Intranasale Applikation – Von der Nase ins Gehirn

Im weiteren Verlauf der Veranstaltung wurde auch angesprochen, wie die oberen Atemwege genutzt werden können, um in das Zentralnervensystem vordringen zu können. Dabei ist es von Vorteil, dass die Geruchsnerven in der Nase über das olfaktorische Epithel eine direkte Verbindung zum Gehirn haben. Deshalb fokussierte sich der Vortrag von Dr. Simone Ladel, WDT eG/ Hochschule Biberach auf die Rezeptoren, die im Zusammenhang mit der Aufnahme von IgGs in die Atemwegsschleimhaut stehen. Die Option Antikörper gezielt ins Zentralnervensystem einbringen zu können kann genutzt werden, um z. B. Multiple Sklerose minimal Invasiv behandeln zu können. Die auf Grundlage dieses Wissen aufgebaute präklinische Minischwein Studie zu einem intranasalen Hydrogel Patch wurde von Prof. Dr. Katharina Schindowski Zimmermann von der Hochschule Biberach beschrieben. Dieser Ansatz ist im Vergleich zu bisher angewendeten Verfahren für die Patient:innen eine angenehmere und weniger invasive Möglichkeit die Blut-Hirn-Schranke zu umgehen. Ziel der Studie war es herauszufinden, ob die Applikation des Patches Nebenwirkungen auf Verhalten oder Geruchssinn hat und wie viel Wirkstoff das Gehirn erreicht. Außerdem war die Stabilität und die Antikörper Freisetzung des Hydrogel Patches von Interesse.
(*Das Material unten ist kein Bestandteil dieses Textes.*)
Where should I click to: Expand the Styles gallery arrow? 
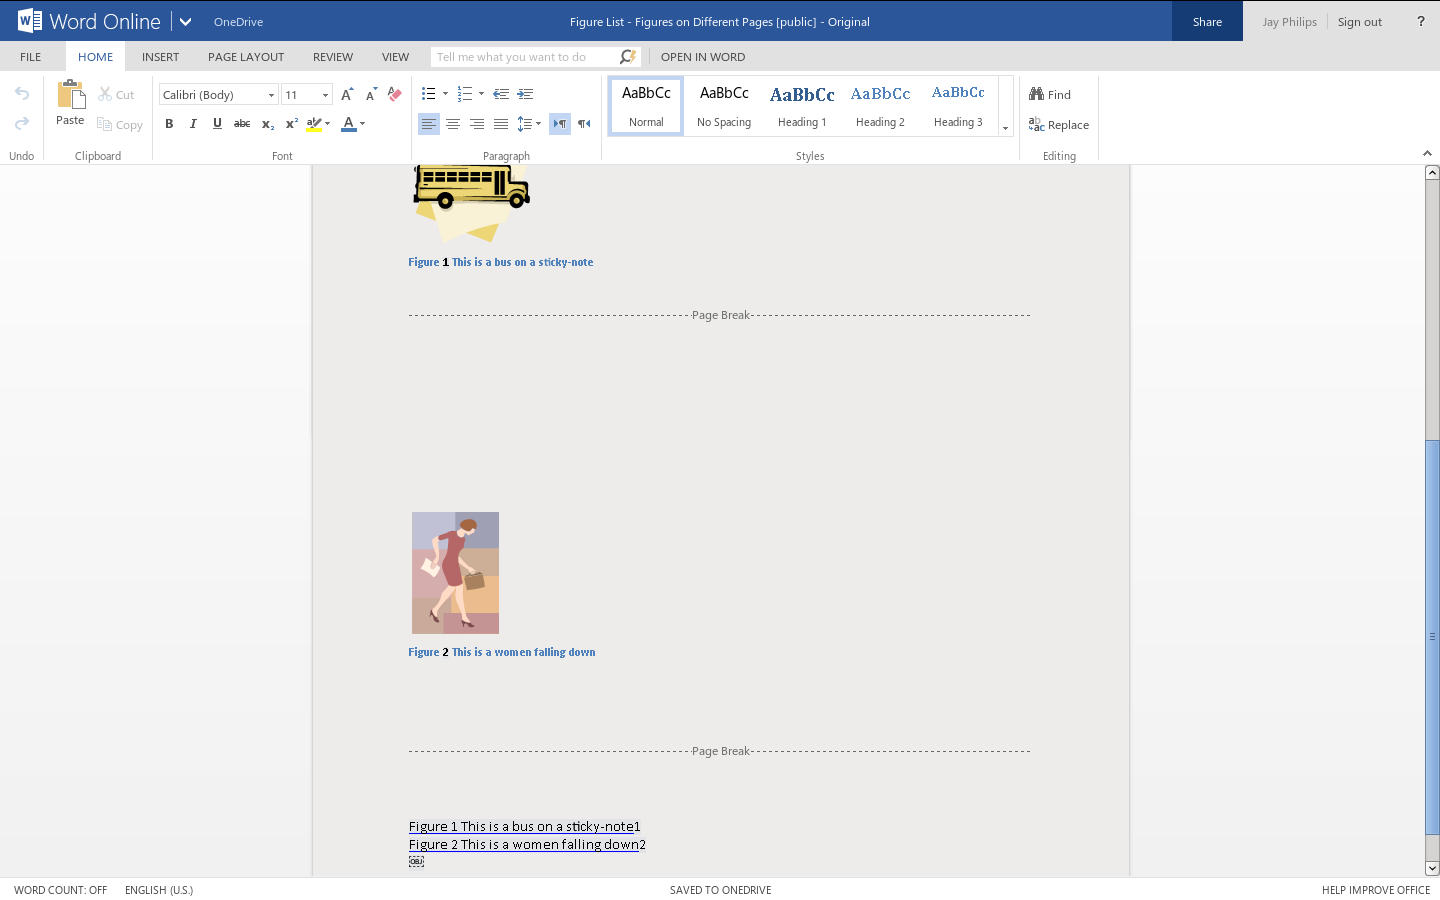[x=1005, y=128]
Herausforderungen – Den Weg für die Zukunft ebnen

Grundsätzlich wurde gezeigt, dass der nasale und inhalative Applikationsweg neue vielversprechende, aber auch komplexe Therapieansätze aufzeigt. Für die Zukunft ist es deshalb wichtig, dass alle Hürden gemeistert werden. Beispielsweise kann man durch Optimierung von Applikator und Medikament den Verlust der Bioaktivität ausgelöst durch Bildung von Aggregaten während der Aerolisierung minimieren. Des Weiteren, ist auch die Dauer der Wirkstofffreisetzung ausschlaggebend auf den Erfolg. Denn, zum Wohle der Patient:innen sollte die Häufigkeit der Wirkstoffgabe möglichst niedrig gehalten werden. Aus diesem Grund hat sich Dr. Emre Günday von der MyBiotech GmbH mit diesem Thema befasst. Zusammengefasst ist im großen und ganzen das Ziel den Komfort der Patient:innen so hoch wie möglich und die Risiken so gering wie möglich zu halten, während die Krankheit gezielt therapiert werden kann.